It's the second one--minus the partial derivative of pressure with respect to x. If you look closely into what we've got here, (p₁ - p₂) / Δx-- if this was (p₂ - p₁) / Δx, we would get the derivative, but it's the negative of it.

## cs222 unit7 06 l The Lorenz System

Because fluid dynamics is so hard, many people try to come up with toy models to at least get a glimpse of what's happening. One of these toy models--a particularly interesting one--is the Lorenz system. By the way, this name is not to be confused with that of the physicist who spelled with "tz." This is what is described by this model. There is a layer of incompressible liquid between a surface of constant high temperature and a surface of constant low temperature. We've got some melting ice-cubes here. The velocity field in that liquid is described by three highly abstract parameters, called x, y, and z. They describe the relative amount of different sorts of motion. Even though this is a very sketchy and abstract description, some people have succeeded in implementing these equations with an actual water wheel.

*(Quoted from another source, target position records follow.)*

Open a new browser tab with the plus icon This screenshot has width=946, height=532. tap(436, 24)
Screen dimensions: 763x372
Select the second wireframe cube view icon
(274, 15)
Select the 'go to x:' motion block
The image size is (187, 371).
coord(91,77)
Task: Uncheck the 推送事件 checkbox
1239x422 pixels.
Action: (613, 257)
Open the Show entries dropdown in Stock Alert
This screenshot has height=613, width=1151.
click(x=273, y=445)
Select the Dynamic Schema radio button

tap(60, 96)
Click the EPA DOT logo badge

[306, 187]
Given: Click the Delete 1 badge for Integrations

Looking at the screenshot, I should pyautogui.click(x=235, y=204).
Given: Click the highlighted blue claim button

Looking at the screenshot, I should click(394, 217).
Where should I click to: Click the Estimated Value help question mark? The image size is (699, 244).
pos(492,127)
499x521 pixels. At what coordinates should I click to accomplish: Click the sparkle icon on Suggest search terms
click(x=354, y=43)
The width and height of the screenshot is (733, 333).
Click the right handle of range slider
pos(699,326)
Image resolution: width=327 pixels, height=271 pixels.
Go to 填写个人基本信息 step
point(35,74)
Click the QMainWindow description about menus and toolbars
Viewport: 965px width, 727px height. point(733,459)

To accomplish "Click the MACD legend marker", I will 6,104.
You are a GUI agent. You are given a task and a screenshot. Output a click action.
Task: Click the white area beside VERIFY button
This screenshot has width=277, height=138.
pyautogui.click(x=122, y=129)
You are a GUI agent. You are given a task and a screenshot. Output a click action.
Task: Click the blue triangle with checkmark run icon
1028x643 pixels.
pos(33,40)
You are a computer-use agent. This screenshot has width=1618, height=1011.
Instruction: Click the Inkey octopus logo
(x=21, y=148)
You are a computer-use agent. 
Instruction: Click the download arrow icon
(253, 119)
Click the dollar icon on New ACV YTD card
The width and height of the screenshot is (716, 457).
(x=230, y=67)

The idea about studying these equations is that they may be telling us something about every system in which convection is present. When we plot the solutions of the Lorenz system in 3D this is what we get-- a very intricate butterfly-like pattern. Here we're seeing two solutions--one in green and one in blue-- starting from almost the same point--something to explore in the next section. The trajectories make some turns on one ring, then jump to the other ring, jump back to the first ring and so on. The number of turns they take per ring seems to be almost unpredictable. There is one more thing. Even though both trajectories have almost the same starting point, you can see that they quickly diverge in the course of time. We're going to study that in the next segment.

## cs222 unit7 07 p Lorenz and Forward Euler

Now we are going to look into the strange behavior concerning the two solutions that start at almost the same point. This is about deterministic chaos. Implement the forward Euler method for the Lorenz system and do this computation for two initial conditions that are only slightly--every so slightly--different from each other. Our program will eventually plot how the distance between these two trajectories evolves. If you first want to see the butterfly, uncomment the lines below and comment the lines above.

## cs222 unit7 07 s Lorenz and Forward Euler

This is a straightforward implementation of the forward Euler method. This x at the initial step is actually 2D vector. S is the y. The result will again be a 2D vector with those two values for the two trajectories in it. The resulting diagram may need some explanation. We see the distance between the x values of the two trajectories over the course of time. Initially, they are really close--10^-14. And then they grow and eventually become macroscopic--10^100. The important thing to be seeing is this linear slop. But actually it's not linear.  We are working with a logarithmic vertical axis, which means that the distance grows in exponential fashion. It takes about 30 units of time to increase the error from 10^-14 to 10^-4. These are 10 orders of magnitude, a factor of 1 to 10 billion. This leads to the following conclusion: whenever there is an uncertainty about the initial conditions-- however tiny--the effect of this uncertainty will quickly grow to a visible size. So, even those the system is deterministic, once we have fixed the initial conditions, everything is determined-- even though that is the case, it's behavior looks random. This sensitive dependence on initial conditions is the hallmark of deterministic chaos. That is to be expected. Every system, which includes convection, also inherits this aspect. If somewhere a butterfly flaps its wings, some days or months afterward this is going to change the weather at some remote location on the earth.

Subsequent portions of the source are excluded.